MATERIALS AND METHODS
Study participants.
Institutional ethical approvals were obtained from all collaborating institutions before initiation of the present study. Individuals (n = 1,000), unrelated at least to the first-cousin level based on family history report, aged 14 years or older, inhabiting a socioeconomically depressed locality of Kolkata, India, were recruited into the present study with written informed consent. Cholera is endemic in this locality. The residents belonged to two maritally isolated, religious groups, Muslim and Hindu. The Muslims of this locality are mostly religious converts, during the last 100 years, to Islam from Hinduism. The individuals recruited into the present study, for which a stratified random sampling scheme was used, are representative of the entire locality. Based on self-report, individuals who had ever been diagnosed with cholera or who had experienced diarrhea or vomiting during the week preceding recruitment were excluded. Pregnant or lactating women were also excluded.

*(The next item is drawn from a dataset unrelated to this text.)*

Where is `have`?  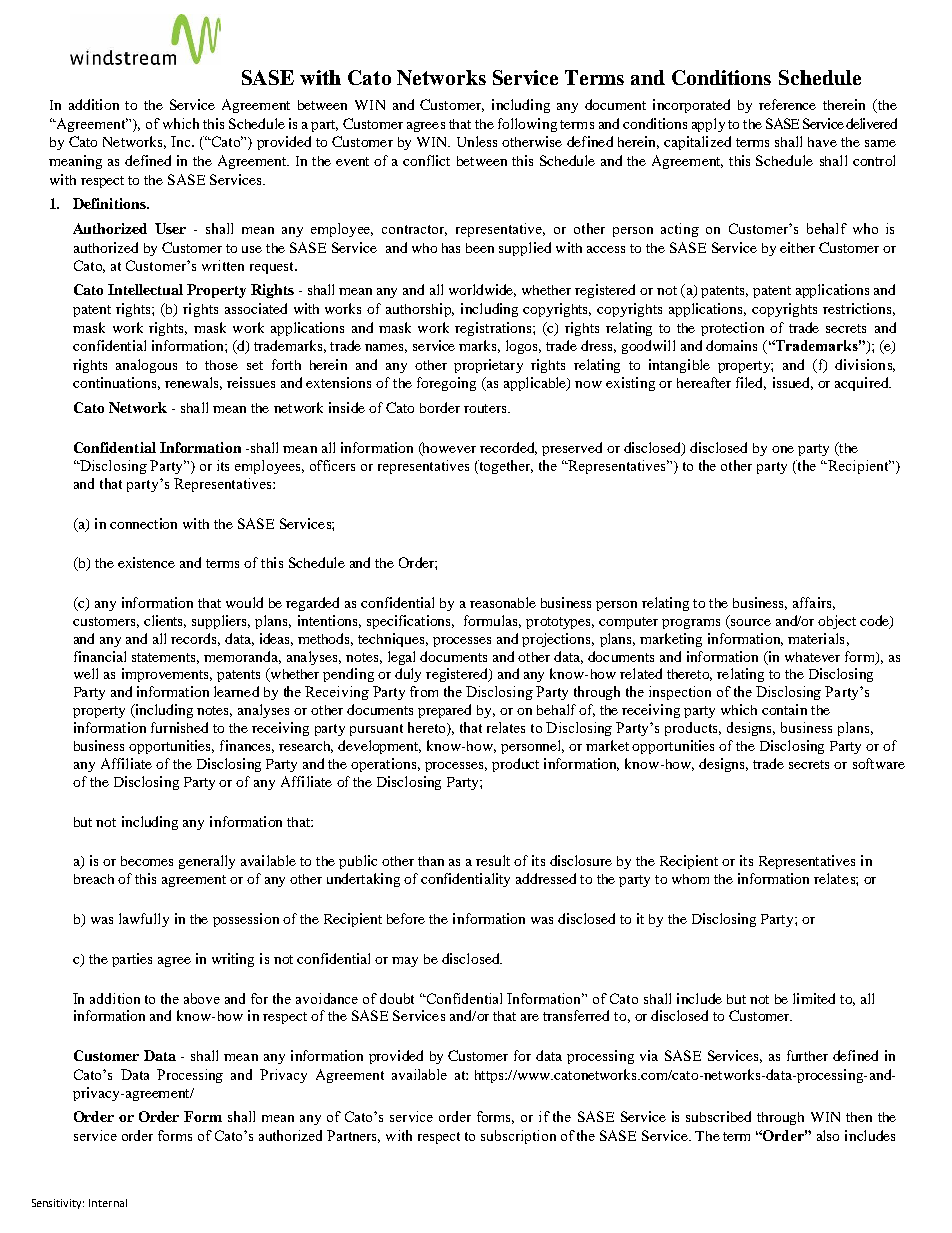 have is located at coordinates (822, 142).
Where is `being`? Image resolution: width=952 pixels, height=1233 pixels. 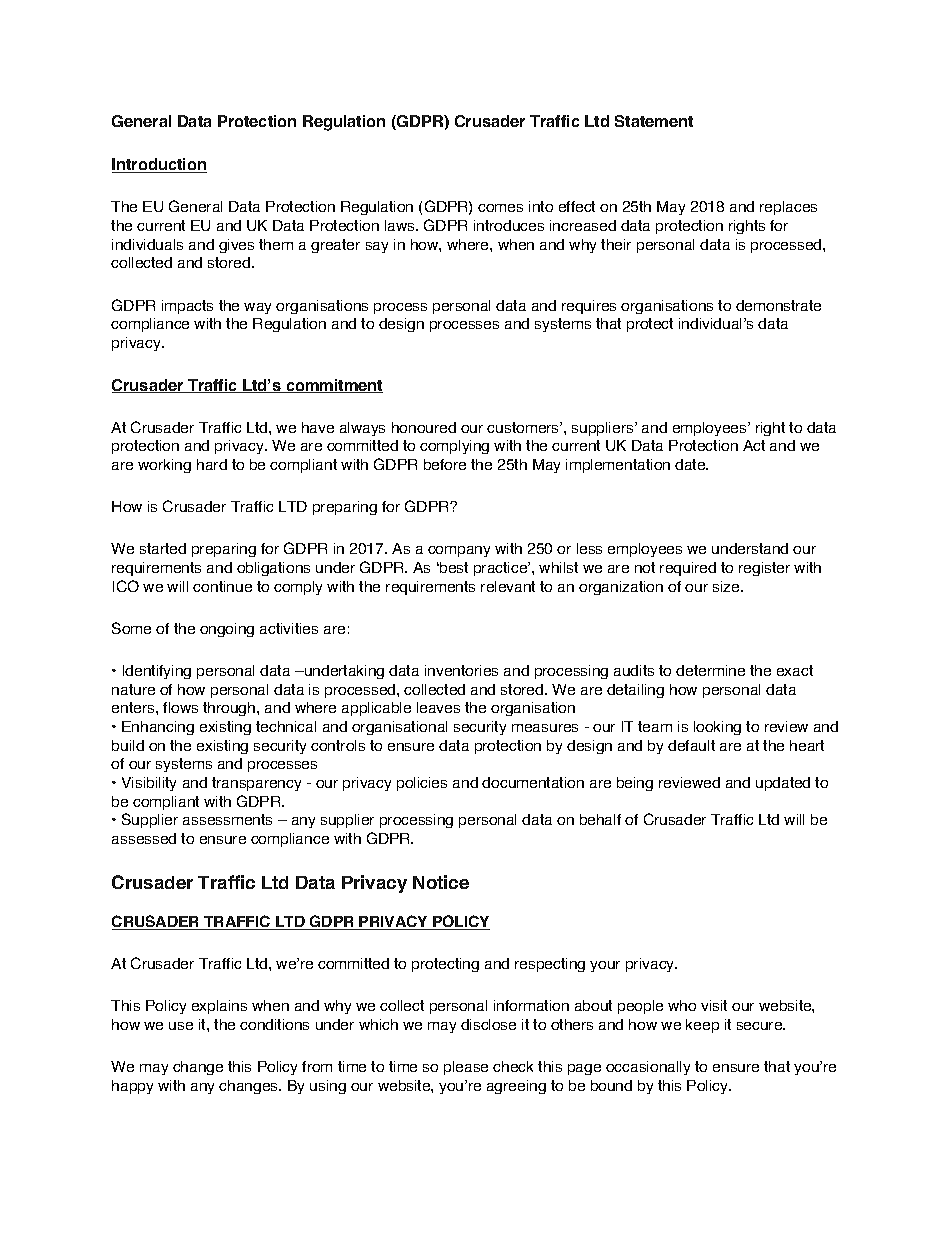
being is located at coordinates (635, 784).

Vaccination and collection of blood samples.
A two-dose vaccine, orally administered 14 days apart, was used. Each dose of the vaccine contained 600 enzyme-linked immunosorbent assay units (EU) of lipopolysaccharide (LPS) of formalin-killed V. cholerae Inaba, El Tor biotype (strain Phil 6973); 300 EU of LPS of heat-killed V. cholerae Ogawa classical biotype (Cairo 50); 300 EU of LPS of formalin-killed V. cholerae Ogawa classical biotype (Cairo 50); 300 EU of LPS of heat-killed V. cholerae Inaba, classical biotype (Cairo 48); and 600 EU of LPS of formalin-killed V. cholerae O139 (4260B). Approval was obtained from the Drug Controller General, Government of India, for the use of this vaccine in the present study. The vaccine doses were procured from Shantha Biotechnics, Hyderabad, India. The vaccine was stored at 4 to 8°C before administration, including during transport from the base laboratory to the vaccination field-site.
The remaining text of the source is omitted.